Right Scott, but the conversation you're not showing is the one where the designer tried to figure out what-on-earth the client wanted.
Designer: So what did you have in mind?
Client: I don't know. You're the designer.
Designer: Do you know what you want it to say?
Client: Whatever you think is good.
Designer: Um. Well, what are you selling?
Client: This. That. I don't want to emphasize any one thing.
Designer: Ooook. Do you have a color scheme?
Client: Black and white, we don't want to spend money.
I think they're bad because they're evil hellspawn, just like the people working in advertising. They study normal people and try to manipulate them. They're just creepy.
On second thought maybe the man just uses something like a Rorschach's inkblot to actually find out what does the boss want.
I believe oftne firms hire ad agencies, but their management just want them to use to bring their own ad ideas to life. Is there an other way how to explain, why the most ads are so bad? :)
Opening with a lowball is a standard negotiating technique. But it doesn't apply to a creative process like developing an ad campaign.
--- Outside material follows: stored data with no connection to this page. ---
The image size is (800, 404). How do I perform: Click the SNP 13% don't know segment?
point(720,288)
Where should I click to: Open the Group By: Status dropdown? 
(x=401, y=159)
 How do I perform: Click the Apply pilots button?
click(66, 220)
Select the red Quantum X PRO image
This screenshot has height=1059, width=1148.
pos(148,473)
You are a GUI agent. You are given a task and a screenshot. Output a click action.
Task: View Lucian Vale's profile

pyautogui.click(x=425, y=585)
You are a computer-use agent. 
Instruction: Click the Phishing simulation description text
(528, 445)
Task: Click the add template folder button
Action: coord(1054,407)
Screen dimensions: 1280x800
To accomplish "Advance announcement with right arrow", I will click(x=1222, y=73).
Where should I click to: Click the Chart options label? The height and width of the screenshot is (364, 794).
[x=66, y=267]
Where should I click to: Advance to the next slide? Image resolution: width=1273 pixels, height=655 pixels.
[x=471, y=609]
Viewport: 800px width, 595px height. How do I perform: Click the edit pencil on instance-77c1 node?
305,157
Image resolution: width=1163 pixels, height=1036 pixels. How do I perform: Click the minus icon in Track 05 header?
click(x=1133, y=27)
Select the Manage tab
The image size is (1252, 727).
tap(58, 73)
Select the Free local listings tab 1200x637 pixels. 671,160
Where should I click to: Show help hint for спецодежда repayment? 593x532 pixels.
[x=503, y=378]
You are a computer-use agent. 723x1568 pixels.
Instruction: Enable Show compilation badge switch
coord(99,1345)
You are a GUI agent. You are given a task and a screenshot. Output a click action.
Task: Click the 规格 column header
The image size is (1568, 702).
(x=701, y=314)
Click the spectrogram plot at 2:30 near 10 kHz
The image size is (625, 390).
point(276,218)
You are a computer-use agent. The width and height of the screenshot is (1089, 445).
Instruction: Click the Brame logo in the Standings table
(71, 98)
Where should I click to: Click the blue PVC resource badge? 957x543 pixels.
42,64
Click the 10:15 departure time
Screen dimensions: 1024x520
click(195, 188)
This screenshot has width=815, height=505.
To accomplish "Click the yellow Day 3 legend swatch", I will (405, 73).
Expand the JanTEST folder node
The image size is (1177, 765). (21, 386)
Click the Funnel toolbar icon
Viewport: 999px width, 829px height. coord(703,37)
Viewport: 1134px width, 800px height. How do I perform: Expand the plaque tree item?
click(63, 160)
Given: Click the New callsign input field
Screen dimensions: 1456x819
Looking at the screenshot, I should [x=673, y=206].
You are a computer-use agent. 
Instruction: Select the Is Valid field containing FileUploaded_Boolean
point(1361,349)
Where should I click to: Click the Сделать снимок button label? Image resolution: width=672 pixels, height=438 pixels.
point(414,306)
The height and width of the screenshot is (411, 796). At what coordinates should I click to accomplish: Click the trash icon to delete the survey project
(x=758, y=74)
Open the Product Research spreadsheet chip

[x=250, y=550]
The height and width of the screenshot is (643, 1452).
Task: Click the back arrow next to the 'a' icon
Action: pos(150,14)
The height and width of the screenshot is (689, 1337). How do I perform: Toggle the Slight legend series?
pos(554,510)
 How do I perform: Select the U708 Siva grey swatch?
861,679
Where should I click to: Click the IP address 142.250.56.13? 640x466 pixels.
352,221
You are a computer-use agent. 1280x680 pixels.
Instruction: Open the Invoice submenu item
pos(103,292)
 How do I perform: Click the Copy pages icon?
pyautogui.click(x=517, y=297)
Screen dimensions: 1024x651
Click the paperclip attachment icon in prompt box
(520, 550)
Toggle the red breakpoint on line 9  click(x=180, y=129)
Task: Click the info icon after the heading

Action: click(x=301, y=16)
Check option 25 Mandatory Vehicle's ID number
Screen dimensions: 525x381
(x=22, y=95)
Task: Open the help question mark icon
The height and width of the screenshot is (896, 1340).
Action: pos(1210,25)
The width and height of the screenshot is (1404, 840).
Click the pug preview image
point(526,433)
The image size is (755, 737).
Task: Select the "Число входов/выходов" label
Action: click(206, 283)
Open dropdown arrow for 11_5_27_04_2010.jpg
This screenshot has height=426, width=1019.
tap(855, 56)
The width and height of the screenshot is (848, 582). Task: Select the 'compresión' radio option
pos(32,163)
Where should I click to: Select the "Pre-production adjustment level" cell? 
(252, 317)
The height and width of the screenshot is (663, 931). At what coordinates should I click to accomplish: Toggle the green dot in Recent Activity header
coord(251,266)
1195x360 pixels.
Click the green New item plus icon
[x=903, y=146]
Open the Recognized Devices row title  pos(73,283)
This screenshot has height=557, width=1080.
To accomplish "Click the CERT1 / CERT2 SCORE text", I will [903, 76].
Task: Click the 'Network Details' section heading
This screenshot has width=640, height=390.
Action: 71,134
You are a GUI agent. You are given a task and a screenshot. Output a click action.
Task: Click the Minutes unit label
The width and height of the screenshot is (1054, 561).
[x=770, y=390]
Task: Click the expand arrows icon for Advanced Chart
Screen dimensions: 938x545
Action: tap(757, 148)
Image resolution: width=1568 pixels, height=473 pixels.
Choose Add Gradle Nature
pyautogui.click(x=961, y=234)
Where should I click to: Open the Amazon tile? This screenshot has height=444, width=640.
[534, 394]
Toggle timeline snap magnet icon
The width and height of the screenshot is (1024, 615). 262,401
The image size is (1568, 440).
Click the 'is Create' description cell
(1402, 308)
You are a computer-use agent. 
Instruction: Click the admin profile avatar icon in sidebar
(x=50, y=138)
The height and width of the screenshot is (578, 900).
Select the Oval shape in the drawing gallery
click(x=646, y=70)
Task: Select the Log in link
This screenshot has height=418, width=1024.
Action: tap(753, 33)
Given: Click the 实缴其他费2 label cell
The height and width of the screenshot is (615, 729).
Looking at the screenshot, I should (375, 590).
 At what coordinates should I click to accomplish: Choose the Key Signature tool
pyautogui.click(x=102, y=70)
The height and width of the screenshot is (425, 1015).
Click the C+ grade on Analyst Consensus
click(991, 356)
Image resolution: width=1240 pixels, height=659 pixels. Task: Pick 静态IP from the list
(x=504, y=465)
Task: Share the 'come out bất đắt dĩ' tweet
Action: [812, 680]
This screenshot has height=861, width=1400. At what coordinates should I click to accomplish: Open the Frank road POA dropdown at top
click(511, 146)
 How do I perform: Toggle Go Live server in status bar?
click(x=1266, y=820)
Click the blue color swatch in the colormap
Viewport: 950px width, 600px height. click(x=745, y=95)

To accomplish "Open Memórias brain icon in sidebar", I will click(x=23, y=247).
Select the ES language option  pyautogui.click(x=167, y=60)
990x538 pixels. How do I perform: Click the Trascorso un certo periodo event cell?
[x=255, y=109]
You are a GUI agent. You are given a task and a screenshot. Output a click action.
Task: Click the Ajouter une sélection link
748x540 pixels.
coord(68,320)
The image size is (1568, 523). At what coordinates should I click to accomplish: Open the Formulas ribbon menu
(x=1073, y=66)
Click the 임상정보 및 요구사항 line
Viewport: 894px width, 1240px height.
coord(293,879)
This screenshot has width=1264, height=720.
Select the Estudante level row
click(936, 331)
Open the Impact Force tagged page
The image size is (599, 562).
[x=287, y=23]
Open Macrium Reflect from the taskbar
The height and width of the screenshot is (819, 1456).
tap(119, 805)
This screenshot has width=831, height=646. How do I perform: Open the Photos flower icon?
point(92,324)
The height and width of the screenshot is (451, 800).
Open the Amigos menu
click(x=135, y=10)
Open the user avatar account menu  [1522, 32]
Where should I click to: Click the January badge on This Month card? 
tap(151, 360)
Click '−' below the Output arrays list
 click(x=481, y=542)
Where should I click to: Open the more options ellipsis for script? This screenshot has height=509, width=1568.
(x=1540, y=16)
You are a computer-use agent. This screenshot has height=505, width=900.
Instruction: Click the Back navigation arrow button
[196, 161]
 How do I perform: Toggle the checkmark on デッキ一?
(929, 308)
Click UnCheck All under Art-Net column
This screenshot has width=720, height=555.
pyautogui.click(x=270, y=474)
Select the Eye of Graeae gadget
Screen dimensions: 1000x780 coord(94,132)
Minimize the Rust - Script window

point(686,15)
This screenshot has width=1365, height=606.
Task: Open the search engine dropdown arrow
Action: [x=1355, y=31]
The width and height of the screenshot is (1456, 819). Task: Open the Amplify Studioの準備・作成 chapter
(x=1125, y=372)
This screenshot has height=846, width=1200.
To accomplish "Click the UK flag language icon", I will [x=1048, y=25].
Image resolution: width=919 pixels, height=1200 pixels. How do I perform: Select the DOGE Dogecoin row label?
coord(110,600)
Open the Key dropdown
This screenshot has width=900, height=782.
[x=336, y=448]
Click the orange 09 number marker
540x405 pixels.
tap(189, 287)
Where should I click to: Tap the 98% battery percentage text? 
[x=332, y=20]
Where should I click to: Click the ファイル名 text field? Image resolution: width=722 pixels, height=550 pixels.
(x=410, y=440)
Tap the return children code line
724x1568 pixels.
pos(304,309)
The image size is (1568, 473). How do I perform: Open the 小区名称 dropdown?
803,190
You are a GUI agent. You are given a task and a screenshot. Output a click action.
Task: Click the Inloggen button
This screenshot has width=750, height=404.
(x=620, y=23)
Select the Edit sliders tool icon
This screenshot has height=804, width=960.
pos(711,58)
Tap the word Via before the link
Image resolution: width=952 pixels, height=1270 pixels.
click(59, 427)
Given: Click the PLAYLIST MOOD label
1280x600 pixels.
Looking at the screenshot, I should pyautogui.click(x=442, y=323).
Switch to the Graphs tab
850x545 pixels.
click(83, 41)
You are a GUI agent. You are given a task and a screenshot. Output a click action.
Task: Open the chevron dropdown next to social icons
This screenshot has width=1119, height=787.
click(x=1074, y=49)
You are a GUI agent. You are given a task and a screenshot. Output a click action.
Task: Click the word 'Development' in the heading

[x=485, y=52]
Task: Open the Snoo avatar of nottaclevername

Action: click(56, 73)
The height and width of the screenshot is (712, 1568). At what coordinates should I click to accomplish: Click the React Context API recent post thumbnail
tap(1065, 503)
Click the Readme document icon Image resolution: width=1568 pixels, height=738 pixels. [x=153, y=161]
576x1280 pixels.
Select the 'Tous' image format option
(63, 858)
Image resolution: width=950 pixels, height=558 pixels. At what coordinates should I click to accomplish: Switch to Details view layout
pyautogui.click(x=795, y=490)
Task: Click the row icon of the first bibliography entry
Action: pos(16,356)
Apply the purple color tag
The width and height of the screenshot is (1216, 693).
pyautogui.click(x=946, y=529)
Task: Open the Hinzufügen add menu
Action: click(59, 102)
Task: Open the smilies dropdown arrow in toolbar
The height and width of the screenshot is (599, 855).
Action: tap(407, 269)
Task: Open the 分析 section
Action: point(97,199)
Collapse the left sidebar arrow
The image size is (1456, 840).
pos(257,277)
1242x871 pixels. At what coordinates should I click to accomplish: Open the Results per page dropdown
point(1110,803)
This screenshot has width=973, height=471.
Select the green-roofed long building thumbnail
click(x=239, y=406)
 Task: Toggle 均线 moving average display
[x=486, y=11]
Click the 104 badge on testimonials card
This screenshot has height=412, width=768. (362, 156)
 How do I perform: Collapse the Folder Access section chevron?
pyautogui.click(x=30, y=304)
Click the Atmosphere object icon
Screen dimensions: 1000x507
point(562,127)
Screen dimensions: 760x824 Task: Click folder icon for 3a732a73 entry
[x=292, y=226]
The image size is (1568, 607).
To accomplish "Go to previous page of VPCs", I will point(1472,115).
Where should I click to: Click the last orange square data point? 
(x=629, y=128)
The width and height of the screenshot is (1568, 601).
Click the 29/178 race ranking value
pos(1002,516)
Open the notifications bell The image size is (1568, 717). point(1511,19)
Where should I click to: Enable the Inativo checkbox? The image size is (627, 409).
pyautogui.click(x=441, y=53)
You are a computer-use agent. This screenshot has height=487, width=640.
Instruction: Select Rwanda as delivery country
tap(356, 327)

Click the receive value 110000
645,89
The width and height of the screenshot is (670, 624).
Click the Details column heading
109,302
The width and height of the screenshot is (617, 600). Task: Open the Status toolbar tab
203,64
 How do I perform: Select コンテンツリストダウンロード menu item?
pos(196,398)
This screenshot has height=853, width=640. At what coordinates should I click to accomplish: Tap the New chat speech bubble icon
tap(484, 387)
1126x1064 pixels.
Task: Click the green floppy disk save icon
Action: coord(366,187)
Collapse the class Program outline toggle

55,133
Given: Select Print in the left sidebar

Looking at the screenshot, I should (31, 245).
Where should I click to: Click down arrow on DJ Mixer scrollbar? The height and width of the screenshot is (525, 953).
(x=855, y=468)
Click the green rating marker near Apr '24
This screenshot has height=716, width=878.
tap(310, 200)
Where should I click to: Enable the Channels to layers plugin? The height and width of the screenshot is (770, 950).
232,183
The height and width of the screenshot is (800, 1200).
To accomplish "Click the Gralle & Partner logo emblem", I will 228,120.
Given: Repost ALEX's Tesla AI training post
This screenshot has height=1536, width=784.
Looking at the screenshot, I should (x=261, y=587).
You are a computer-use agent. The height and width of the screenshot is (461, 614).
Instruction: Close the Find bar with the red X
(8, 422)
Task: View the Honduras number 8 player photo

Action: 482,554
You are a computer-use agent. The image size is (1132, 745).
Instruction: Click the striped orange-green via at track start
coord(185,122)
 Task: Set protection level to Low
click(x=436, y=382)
At least, ideally there should be no reason for it to enter the process. A marketing firm offers ideas, not man-hours or materiel. It doesn't cost them anything more to create an ad with a green blob than one with a gray blob (if it does, e.g. printing brochures in color, that is likely to be a cost covered by the client). As a result a non-dysfunctional marketeer would be collaborative rather than defensive when discussing a proposal with a client. That's all part of the joke here in this strip. We could judge subjectively that the marketing firm is not creative because the textless, formless form is uninspiring. However, slightly more subtle but also somehow much more stark is the way the goateed man treats ideas in frame 2: as an inventory that has been exhausted. The beauty of creativity is that there is no limit to novelty. I do not doubt that like all creative workers Adams often sits down to work, draws a blank, and feels discouraged that he has used up all his ideas as a writer. The humor of this strip is a reminder that "all the good ideas" is not actually a finite list one can look into with "some checking".